Glossary

Pick and Pack

A warehouse and logistics process where items are picked from storage locations and packed into containers for shipment.

Core meaning

Pick and pack is a warehouse and logistics process in which individual items are:

1. **Picked** from storage locations (e.g., racks, bins, bulk storage) based on a customer order, production order, or transfer order.
2. **Packed** into a container (e.g., box, tote, pallet, carton) with appropriate documentation and labels so the shipment or internal transfer can proceed.

In industrial and manufacturing environments, pick and pack commonly occurs in finished goods warehouses, spare parts stores, kitting areas, and material supermarkets that feed production.

How it is used in manufacturing workflows

In regulated and industrial operations, pick and pack typically appears in:

– **Customer order fulfillment**: Finished goods are picked from warehouse locations and packed for outbound shipment.
– **Line feeding and kitting**: Components are picked from inventory and packed as kits or totes to supply a specific work order or production line.
– **Internal transfers**: Materials are picked from one warehouse or storage area and packed for transfer to another plant, warehouse, or contracted logistics provider.
– **Service and spare parts**: Individual spare parts are picked and packed against maintenance work orders or external service orders.

These activities are often coordinated by:

– **WMS (Warehouse Management Systems)** to manage storage locations, pick lists, and packing operations.
– **ERP and MES** to generate the demand (sales orders, production orders) that drive picking requirements and to record inventory movements.
– **Scanning and labeling systems** to capture lot/batch numbers, serial numbers, and regulatory markings during pick and pack.

Boundaries and what it is not

Pick and pack:

– **Includes** the operational steps of selecting items from inventory and placing them into a shipping or transfer container, along with related labeling and documentation steps.
– **May include** basic consolidation, verification, and labeling activities such as:
– Verifying quantities and item identities against an order or pick list.
– Printing and applying shipping labels, packing lists, or regulatory labels.
– Grouping multiple order lines or small orders into a single shipment.
– **Does not inherently include**:
– Transportation or freight planning (route planning, carrier selection, freight billing).
– Production or assembly of the products being shipped (though it may include assembling a kit of existing parts).
– Long-term storage or inventory planning.

In many organizations, pick and pack is one part of a broader **order fulfillment** or **intralogistics** process that also covers receiving, put-away, cycle counting, loading, and shipping.

Common variations in practice

Pick and pack can be executed in different patterns, such as:

– **Piece picking**: Operators pick items directly for a single order, often guided by pick lists or handheld terminals.
– **Batch picking**: Multiple orders are picked together in a single pass through the warehouse, then later separated and packed.
– **Zone picking**: Operators pick only within assigned zones; orders are combined and packed downstream.
– **Pick-to-carton / pick-to-tote**: Items are picked directly into the final shipping carton or tote to minimize handling.

In regulated industries, these patterns are often aligned with requirements for traceability, segregation of conforming vs. nonconforming material, and control of lot or serial numbers.

Use in regulated and quality-focused environments

In regulated manufacturing (e.g., pharmaceuticals, medical devices, food, aerospace), the pick and pack process is frequently subject to:

– **Traceability requirements**: Capturing lot, batch, or serial numbers for each picked and packed item.
– **Verification steps**: Second-person checks or electronic verification of correct item, quantity, and label.
– **Label control**: Controlled generation and application of labels that include regulatory information, expiry dates, and storage conditions.
– **Data recording**: Recording pick and pack events in MES, ERP, or WMS as part of the electronic record of product distribution or internal material flow.

These controls are typically defined in SOPs and system configurations but the term **pick and pack** still refers to the operational act of selecting and packing items.

Common confusion and related terms

Pick and pack is commonly confused or conflated with related concepts:

– **Picking vs. packing**: Picking is the act of retrieving items from storage.
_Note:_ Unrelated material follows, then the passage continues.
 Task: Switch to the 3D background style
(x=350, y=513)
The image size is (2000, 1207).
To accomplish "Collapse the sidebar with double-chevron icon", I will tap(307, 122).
Packing is the subsequent step of placing them into containers with labels and documentation. Pick and pack combines both but they can also be managed as distinct process steps.
– **Kitting**: Kitting is the assembly of a predefined set of components to support a production order or service activity. Kitting often uses pick and pack steps, but a kit is a specific structured output, not every pick and pack operation.
– **Shipping**: Shipping includes carrier handoff, freight planning, and transport. Pick and pack is usually completed before shipping begins.

Using the term precisely helps distinguish warehouse execution (pick and pack) from transportation management, production, and planning activities.